If liberals were consistent, these people should be lauded for wanting to live closer to work in the city rather than buying cheaper, spacier housing 45 miles out in Frederick, MD or in the foothills of the Blue Ridge mountains in Virginia.
After all, the shorter commute times cuts down on "greenhouse gas" emissions.
They don't. In fact, you don't need the space your home provides either. Sell your house and get a 600 sq. ft. place, then we'll talk.
Sheesh. Control freaks.
Waterfront or waterview?
Buy some former farmland and build a house. That's sprawl and it's bad.
Buy some inner city property and upgrade it. That's gentrification and it raises the price and taxes for other owners in the area and destroys the neighborhood's "charm" and that's bad.
Buy a property in a "nice old" neighborhood, tear down the old house and put up one I want. That's a McMansion and it's bad.

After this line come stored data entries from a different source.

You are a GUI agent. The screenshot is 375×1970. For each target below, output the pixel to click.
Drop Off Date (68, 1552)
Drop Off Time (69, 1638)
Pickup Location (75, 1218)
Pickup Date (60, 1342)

Own a property in a "nice old" neighborhood that some developer friend of a city council member wants to tear down but refuse to sell to him. That's standing in the way of progress and holding down the tax base and that's bad.
Buy a house in a neighborhood which pays for its own security. That's living in a gated community and turning your back on the problems of the community. That's bad.
(Of course none of these rules apply if you are actually a member of the Left.)
>Why do they need a car to be parked?<
Well, the other night I heard Jerome Corsi say that the Mullah Jones who keep an apartment in Iran drive right onto the elevator, press "going up", and park outside their unit's door. Now that's something to work for, eh? Incidentally, if he appears in your town, be sure to see Dr. Corsi. He is well worth listening to.
People who buy things just to "keep up with the Jonses" are idiots of the lowest order. They're so pathetic they don't even have their own desires, they just want what everybody else wants.
Safer is trying to hype Euro-style envy-thy-neighbor attitudes. Won't work.